さらば、ニューヨーク

雨の日曜日、近くのコイン・ラウンドリーに行ったら空いていた。普通、週末は人がいっぱいで、洗い機確保に苦労するのだが。週末は雨天日をねらえ。重要な教訓を学んだ、と思って気づくと、もうラウンドリーに来ることはない。近くニューヨークを旅立つ。

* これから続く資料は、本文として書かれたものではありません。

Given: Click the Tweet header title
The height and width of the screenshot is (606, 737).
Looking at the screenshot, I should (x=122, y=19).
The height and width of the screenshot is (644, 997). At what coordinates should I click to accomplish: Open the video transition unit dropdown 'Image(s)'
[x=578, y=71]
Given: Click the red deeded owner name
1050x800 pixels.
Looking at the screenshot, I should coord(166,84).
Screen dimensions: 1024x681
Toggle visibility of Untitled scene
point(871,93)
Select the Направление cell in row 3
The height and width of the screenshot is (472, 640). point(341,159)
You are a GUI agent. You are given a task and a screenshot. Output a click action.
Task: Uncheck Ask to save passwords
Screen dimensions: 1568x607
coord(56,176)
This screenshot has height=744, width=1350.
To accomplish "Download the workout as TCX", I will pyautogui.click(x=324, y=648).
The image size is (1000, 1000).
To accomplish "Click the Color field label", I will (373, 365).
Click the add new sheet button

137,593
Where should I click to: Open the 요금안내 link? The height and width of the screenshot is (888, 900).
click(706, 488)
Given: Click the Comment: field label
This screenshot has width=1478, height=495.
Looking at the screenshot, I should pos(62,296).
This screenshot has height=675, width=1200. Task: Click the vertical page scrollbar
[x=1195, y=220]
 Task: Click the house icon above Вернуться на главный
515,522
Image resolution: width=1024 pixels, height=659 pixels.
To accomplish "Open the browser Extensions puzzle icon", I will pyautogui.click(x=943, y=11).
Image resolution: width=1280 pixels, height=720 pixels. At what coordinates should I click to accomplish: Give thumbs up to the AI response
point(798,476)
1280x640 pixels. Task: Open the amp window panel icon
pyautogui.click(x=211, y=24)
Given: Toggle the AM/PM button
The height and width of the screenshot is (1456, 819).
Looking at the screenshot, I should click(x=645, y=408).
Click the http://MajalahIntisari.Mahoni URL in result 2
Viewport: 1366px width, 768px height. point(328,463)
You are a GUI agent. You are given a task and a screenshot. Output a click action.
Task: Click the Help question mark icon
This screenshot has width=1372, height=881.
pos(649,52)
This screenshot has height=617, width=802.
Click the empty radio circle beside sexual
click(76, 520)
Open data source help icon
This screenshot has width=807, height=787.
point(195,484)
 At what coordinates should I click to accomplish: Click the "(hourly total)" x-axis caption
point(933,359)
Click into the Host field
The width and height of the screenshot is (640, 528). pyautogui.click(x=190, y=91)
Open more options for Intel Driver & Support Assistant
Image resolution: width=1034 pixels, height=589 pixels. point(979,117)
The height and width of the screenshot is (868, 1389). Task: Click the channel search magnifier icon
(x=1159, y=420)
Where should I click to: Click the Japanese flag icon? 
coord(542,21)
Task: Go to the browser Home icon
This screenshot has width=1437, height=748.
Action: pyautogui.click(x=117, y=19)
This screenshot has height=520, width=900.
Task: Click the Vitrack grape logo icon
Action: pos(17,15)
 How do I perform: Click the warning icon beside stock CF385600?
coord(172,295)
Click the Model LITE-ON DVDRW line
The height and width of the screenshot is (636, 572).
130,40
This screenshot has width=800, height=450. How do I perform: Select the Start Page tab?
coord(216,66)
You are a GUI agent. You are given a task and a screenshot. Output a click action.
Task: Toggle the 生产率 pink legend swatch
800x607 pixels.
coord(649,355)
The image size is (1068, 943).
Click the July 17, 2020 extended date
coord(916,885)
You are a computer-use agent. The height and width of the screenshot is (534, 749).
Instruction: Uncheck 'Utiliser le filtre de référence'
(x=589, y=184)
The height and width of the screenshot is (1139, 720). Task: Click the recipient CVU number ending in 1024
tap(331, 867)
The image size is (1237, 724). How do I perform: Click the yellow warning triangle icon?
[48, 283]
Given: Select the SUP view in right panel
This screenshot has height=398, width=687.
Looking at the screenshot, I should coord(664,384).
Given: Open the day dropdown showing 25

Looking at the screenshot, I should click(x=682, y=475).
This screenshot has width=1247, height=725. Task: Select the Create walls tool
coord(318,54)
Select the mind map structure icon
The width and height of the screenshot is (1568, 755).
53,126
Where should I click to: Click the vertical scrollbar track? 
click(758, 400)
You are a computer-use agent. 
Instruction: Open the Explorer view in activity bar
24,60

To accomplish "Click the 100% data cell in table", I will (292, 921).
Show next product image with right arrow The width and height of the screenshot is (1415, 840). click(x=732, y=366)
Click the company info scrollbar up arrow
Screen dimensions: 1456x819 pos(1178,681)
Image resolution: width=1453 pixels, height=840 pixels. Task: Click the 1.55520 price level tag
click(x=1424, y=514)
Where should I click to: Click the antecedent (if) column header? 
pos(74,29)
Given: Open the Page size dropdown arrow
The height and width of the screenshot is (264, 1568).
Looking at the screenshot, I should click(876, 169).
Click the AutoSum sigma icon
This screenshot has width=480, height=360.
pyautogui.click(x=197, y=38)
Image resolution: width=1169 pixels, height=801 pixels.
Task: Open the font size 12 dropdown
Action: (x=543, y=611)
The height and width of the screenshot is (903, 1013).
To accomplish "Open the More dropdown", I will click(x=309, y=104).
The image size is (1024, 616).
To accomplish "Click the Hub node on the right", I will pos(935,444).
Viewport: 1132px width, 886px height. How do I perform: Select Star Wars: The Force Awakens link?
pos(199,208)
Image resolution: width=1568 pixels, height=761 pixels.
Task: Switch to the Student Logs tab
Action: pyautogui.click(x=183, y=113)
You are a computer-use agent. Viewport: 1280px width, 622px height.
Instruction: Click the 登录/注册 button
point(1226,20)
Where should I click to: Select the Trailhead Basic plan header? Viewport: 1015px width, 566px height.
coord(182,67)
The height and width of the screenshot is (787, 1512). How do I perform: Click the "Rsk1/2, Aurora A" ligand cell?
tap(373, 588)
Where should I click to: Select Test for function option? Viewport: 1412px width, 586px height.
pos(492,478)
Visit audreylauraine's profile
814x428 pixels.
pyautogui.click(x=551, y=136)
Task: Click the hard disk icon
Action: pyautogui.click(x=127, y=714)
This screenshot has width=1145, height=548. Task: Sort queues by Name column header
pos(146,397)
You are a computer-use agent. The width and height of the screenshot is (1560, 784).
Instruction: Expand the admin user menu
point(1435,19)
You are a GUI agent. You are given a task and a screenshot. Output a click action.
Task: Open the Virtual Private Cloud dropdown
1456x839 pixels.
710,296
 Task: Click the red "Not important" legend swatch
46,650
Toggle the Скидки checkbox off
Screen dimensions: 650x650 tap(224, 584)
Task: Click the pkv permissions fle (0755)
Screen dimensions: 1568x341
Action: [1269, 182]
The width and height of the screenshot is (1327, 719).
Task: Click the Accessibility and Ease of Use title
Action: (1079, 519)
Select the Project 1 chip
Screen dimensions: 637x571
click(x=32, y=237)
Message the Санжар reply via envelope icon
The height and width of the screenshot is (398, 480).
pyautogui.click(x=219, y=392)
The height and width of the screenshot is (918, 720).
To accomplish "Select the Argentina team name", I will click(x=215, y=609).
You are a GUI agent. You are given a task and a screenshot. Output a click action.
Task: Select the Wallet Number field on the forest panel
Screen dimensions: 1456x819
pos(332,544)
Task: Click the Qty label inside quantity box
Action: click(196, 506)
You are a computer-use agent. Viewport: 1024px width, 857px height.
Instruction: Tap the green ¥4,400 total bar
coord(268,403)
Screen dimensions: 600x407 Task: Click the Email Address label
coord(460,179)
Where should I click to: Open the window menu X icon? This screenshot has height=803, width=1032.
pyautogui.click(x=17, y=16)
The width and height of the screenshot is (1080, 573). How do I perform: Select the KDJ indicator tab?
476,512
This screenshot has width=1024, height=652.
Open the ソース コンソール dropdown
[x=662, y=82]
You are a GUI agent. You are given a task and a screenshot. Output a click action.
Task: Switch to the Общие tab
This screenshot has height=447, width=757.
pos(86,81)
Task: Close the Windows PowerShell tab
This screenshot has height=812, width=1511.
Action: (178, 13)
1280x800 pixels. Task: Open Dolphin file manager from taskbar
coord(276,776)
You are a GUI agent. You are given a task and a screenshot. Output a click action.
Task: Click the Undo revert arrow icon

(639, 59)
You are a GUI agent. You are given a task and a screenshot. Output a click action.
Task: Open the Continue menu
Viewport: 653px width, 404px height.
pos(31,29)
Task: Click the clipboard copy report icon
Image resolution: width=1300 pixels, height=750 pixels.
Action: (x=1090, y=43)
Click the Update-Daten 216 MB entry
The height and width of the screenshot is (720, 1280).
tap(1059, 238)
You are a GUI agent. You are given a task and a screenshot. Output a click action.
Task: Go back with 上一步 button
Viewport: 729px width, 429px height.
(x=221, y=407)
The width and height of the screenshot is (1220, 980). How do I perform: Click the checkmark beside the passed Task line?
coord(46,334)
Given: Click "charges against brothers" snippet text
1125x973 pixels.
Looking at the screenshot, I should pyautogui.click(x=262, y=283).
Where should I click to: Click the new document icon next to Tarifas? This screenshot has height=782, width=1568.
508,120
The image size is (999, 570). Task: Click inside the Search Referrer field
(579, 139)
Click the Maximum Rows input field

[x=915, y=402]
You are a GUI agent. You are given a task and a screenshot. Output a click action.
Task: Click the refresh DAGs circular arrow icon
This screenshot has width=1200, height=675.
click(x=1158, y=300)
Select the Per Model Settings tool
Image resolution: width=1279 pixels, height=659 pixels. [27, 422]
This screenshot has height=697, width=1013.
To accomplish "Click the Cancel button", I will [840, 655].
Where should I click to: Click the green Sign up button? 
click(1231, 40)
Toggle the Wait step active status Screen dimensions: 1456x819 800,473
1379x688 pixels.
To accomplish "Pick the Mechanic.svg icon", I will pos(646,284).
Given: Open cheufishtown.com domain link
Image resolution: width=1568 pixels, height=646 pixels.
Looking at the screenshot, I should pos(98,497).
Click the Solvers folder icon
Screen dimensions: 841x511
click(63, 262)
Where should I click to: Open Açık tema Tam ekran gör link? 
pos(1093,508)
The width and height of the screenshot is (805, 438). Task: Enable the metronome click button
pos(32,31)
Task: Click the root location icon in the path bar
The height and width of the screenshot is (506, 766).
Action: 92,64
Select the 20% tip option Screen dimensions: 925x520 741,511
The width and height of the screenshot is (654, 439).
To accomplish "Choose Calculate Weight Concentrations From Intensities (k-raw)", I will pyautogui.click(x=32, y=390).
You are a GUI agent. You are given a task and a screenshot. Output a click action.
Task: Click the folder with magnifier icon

アイルランド・ダブリン行き航空券を予約してから、妙に感傷的になってきた。近くのチャイナタウンを歩くのも、公園を散歩するのも、もうお別れだな、という感情が先に立つ。息子の家に行くのも、地下鉄で行けば速いのに、街をながめたいとわざわざバスで行く。3回乗り換え、3時間かかって約束の時間に遅れた。うらびれた地下鉄に乗っても「これも見納めか」。地上に出るあたりの線路わき側溝を見ても、「もうこれを見ることはないのか」。ちょっと異常だ。

近くの公園。

息子夫婦が仕事の関係でサンフランシスコに移ることになった。彼らの支援?の建前でニューヨーク三昧の生活を家族から許されている。私もやはりサンフランシスコに移らざるを得ない。ニューヨークは離れる。ビジネスでもやっていれば出張でまた来るかも知れないが、そうでなければ、せいぜいあと50年の先の短い私はもう来ることがないかも知れない。そう思うとなおさら感傷的になった。

ある時、わけもなくマンハッタンの高層ビル街をさまよっていて、ついに限界に達した。何をやっているのだ、私は。もういい。街など、ニューヨークもサンフランシスコも、ダブリンも名古屋も同じだ。地上に建物が密集して立つ。そこにずっと私は暮らし続けるのだ。

以後、感傷が消え、粛々と引っ越しの準備をした。

いつも行く中華街のコイン・ラウンドリー。この日は、どういうわけか看板にある「麗潔洗衣店」という店名が気になった。意味はよくわかる。奇麗で清潔な洗濯の店、つまりコインラウンドリー(かクリーニング店)ということなのだろう。しかし、日本語では「麗潔」とは言わない。そういう言葉はない。なぜなのか。「洗衣店」もそうだ。意味はよくわかるのだが、日本語には「洗衣」という言葉はない(「洗濯」と言う)。洗車、洗眼、 洗面、洗髪、洗脳、洗米など、いろいろ「洗」の付く単語はあるのに「洗衣」はない。なぜだ。こっちのがわかりやすぞ。深く考え込んでしまった。同じ漢字圏でも微妙に違う。いや、違う言語なのに、意味が完璧にわかってしまうのも不思議だ。

11月13日、これからヨーロッパに行く。まず空港(スチュワート空港)までが長旅だ。まずい、時間がないぞ。